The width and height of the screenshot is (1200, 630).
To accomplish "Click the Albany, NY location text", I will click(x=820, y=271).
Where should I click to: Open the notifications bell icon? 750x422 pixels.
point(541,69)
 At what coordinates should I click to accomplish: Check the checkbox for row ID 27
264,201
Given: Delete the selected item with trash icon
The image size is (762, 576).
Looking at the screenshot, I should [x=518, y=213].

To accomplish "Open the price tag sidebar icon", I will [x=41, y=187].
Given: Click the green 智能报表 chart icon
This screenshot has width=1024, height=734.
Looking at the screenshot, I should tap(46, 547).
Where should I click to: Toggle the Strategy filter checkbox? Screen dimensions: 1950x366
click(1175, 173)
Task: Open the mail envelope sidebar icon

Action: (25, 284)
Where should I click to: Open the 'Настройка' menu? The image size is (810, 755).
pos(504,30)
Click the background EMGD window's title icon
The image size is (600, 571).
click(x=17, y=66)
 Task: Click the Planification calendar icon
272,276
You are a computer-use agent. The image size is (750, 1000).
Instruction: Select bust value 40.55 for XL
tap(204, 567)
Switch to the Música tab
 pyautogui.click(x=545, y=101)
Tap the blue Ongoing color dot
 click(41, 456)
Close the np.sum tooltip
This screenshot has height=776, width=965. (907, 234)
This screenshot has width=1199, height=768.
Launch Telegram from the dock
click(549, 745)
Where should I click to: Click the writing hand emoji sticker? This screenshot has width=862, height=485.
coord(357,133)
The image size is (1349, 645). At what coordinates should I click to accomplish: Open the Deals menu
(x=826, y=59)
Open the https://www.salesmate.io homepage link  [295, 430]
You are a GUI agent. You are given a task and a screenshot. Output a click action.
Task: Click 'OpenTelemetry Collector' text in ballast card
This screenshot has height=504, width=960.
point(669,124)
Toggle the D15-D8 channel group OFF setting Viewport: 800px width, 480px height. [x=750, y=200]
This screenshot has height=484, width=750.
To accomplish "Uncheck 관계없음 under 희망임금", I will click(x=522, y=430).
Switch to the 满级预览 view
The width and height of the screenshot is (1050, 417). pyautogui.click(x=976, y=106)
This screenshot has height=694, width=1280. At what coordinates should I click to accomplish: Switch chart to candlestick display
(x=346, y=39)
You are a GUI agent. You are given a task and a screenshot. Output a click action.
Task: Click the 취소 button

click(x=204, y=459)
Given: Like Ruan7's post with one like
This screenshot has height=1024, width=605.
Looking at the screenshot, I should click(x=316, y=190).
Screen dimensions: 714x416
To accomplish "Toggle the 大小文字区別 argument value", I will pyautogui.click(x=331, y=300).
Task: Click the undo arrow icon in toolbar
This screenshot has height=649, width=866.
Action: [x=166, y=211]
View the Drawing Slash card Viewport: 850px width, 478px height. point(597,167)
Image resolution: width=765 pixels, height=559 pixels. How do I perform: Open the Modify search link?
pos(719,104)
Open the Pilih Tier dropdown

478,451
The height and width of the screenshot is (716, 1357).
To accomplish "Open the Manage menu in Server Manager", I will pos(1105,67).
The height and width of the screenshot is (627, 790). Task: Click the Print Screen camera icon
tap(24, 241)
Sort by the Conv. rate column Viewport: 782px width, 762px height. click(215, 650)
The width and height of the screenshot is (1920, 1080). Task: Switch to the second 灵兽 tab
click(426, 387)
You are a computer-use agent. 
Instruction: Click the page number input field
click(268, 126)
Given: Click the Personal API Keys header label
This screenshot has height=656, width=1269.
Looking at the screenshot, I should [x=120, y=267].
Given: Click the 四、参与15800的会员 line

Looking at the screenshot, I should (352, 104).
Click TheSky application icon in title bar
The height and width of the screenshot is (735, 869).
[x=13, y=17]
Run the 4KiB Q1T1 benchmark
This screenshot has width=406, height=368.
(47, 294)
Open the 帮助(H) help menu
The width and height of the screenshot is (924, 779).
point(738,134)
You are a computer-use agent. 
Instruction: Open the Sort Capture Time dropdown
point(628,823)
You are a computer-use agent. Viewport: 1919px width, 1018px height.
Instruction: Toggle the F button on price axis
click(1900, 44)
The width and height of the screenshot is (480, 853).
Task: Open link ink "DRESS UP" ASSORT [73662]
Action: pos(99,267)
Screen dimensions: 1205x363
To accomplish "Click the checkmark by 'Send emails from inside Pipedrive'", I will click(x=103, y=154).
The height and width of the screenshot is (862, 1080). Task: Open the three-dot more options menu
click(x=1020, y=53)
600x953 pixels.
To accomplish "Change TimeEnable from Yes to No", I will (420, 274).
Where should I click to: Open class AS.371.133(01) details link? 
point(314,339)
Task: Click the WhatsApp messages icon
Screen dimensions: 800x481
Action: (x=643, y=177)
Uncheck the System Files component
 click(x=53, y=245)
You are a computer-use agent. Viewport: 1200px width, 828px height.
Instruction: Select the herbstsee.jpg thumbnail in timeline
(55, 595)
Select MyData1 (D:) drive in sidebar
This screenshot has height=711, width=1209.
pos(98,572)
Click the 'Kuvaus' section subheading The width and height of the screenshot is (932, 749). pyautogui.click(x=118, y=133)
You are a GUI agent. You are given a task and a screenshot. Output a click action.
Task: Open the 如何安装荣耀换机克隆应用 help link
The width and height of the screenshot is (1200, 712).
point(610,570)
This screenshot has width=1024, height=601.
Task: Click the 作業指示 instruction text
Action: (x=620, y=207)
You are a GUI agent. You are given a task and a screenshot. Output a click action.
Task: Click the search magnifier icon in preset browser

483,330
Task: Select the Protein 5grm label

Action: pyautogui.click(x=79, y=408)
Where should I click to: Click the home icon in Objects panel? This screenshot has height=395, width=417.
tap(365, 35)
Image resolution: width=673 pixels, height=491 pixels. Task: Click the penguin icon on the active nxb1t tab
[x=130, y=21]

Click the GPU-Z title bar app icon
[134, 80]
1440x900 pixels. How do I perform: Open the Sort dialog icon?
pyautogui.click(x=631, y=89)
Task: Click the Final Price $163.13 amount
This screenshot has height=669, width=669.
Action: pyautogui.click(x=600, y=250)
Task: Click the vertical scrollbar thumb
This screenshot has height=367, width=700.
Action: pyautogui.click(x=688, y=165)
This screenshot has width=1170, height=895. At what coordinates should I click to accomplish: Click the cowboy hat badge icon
--
- Work task
Write the complete data out, exactly as above.

- Result of the exercise
The width and height of the screenshot is (1200, 630).
To accomplish "Click the Albany, NY location text", I will click(x=820, y=271).
Where should I click to: Open the notifications bell icon? 750x422 pixels.
point(541,69)
 At what coordinates should I click to accomplish: Check the checkbox for row ID 27
264,201
Given: Delete the selected item with trash icon
The image size is (762, 576).
Looking at the screenshot, I should [x=518, y=213].

To accomplish "Open the price tag sidebar icon", I will [x=41, y=187].
Given: Click the green 智能报表 chart icon
This screenshot has width=1024, height=734.
Looking at the screenshot, I should tap(46, 547).
Where should I click to: Toggle the Strategy filter checkbox? Screen dimensions: 1950x366
click(1175, 173)
Task: Open the mail envelope sidebar icon

Action: (25, 284)
Where should I click to: Open the 'Настройка' menu? The image size is (810, 755).
pos(504,30)
Click the background EMGD window's title icon
The image size is (600, 571).
click(x=17, y=66)
 Task: Click the Planification calendar icon
272,276
You are a computer-use agent. The image size is (750, 1000).
Instruction: Select bust value 40.55 for XL
tap(204, 567)
Switch to the Música tab
 pyautogui.click(x=545, y=101)
Tap the blue Ongoing color dot
 click(41, 456)
Close the np.sum tooltip
This screenshot has height=776, width=965. (907, 234)
This screenshot has width=1199, height=768.
Launch Telegram from the dock
click(549, 745)
Where should I click to: Click the writing hand emoji sticker? This screenshot has width=862, height=485.
coord(357,133)
The image size is (1349, 645). At what coordinates should I click to accomplish: Open the Deals menu
(x=826, y=59)
Open the https://www.salesmate.io homepage link  [295, 430]
You are a GUI agent. You are given a task and a screenshot. Output a click action.
Task: Click 'OpenTelemetry Collector' text in ballast card
This screenshot has height=504, width=960.
point(669,124)
Toggle the D15-D8 channel group OFF setting Viewport: 800px width, 480px height. [x=750, y=200]
This screenshot has height=484, width=750.
To accomplish "Uncheck 관계없음 under 희망임금", I will click(x=522, y=430).
Switch to the 满级预览 view
The width and height of the screenshot is (1050, 417). pyautogui.click(x=976, y=106)
This screenshot has height=694, width=1280. At what coordinates should I click to accomplish: Switch chart to candlestick display
(x=346, y=39)
You are a GUI agent. You are given a task and a screenshot. Output a click action.
Task: Click the 취소 button

click(x=204, y=459)
Given: Like Ruan7's post with one like
This screenshot has height=1024, width=605.
Looking at the screenshot, I should click(x=316, y=190).
Screen dimensions: 714x416
To accomplish "Toggle the 大小文字区別 argument value", I will pyautogui.click(x=331, y=300).
Task: Click the undo arrow icon in toolbar
This screenshot has height=649, width=866.
Action: [x=166, y=211]
View the Drawing Slash card Viewport: 850px width, 478px height. point(597,167)
Image resolution: width=765 pixels, height=559 pixels. How do I perform: Open the Modify search link?
pos(719,104)
Open the Pilih Tier dropdown

478,451
The height and width of the screenshot is (716, 1357).
To accomplish "Open the Manage menu in Server Manager", I will pos(1105,67).
The height and width of the screenshot is (627, 790). Task: Click the Print Screen camera icon
tap(24, 241)
Sort by the Conv. rate column Viewport: 782px width, 762px height. click(215, 650)
The width and height of the screenshot is (1920, 1080). Task: Switch to the second 灵兽 tab
click(426, 387)
You are a computer-use agent. 
Instruction: Click the page number input field
click(268, 126)
Given: Click the Personal API Keys header label
This screenshot has height=656, width=1269.
Looking at the screenshot, I should [x=120, y=267].
Given: Click the 四、参与15800的会员 line

Looking at the screenshot, I should (352, 104).
Click TheSky application icon in title bar
The height and width of the screenshot is (735, 869).
[x=13, y=17]
Run the 4KiB Q1T1 benchmark
This screenshot has width=406, height=368.
(47, 294)
Open the 帮助(H) help menu
The width and height of the screenshot is (924, 779).
point(738,134)
You are a computer-use agent. 
Instruction: Open the Sort Capture Time dropdown
point(628,823)
You are a computer-use agent. Viewport: 1919px width, 1018px height.
Instruction: Toggle the F button on price axis
click(1900, 44)
The width and height of the screenshot is (480, 853).
Task: Open link ink "DRESS UP" ASSORT [73662]
Action: pos(99,267)
Screen dimensions: 1205x363
To accomplish "Click the checkmark by 'Send emails from inside Pipedrive'", I will click(x=103, y=154).
The height and width of the screenshot is (862, 1080). Task: Open the three-dot more options menu
click(x=1020, y=53)
600x953 pixels.
To accomplish "Change TimeEnable from Yes to No", I will (420, 274).
Where should I click to: Open class AS.371.133(01) details link? 
point(314,339)
Task: Click the WhatsApp messages icon
Screen dimensions: 800x481
Action: (x=643, y=177)
Uncheck the System Files component
 click(x=53, y=245)
You are a computer-use agent. Viewport: 1200px width, 828px height.
Instruction: Select the herbstsee.jpg thumbnail in timeline
(55, 595)
Select MyData1 (D:) drive in sidebar
This screenshot has height=711, width=1209.
pos(98,572)
Click the 'Kuvaus' section subheading The width and height of the screenshot is (932, 749). pyautogui.click(x=118, y=133)
You are a GUI agent. You are given a task and a screenshot. Output a click action.
Task: Open the 如何安装荣耀换机克隆应用 help link
The width and height of the screenshot is (1200, 712).
point(610,570)
This screenshot has width=1024, height=601.
Task: Click the 作業指示 instruction text
Action: (x=620, y=207)
You are a GUI agent. You are given a task and a screenshot. Output a click action.
Task: Click the search magnifier icon in preset browser

483,330
Task: Select the Protein 5grm label

Action: pyautogui.click(x=79, y=408)
Where should I click to: Click the home icon in Objects panel? This screenshot has height=395, width=417.
tap(365, 35)
Image resolution: width=673 pixels, height=491 pixels. Task: Click the penguin icon on the active nxb1t tab
[x=130, y=21]

Click the GPU-Z title bar app icon
[134, 80]
1440x900 pixels. How do I perform: Open the Sort dialog icon?
pyautogui.click(x=631, y=89)
Task: Click the Final Price $163.13 amount
This screenshot has height=669, width=669.
Action: pyautogui.click(x=600, y=250)
Task: Click the vertical scrollbar thumb
This screenshot has height=367, width=700.
Action: pyautogui.click(x=688, y=165)
This screenshot has width=1170, height=895. At what coordinates should I click to accomplish: Click the cowboy hat badge icon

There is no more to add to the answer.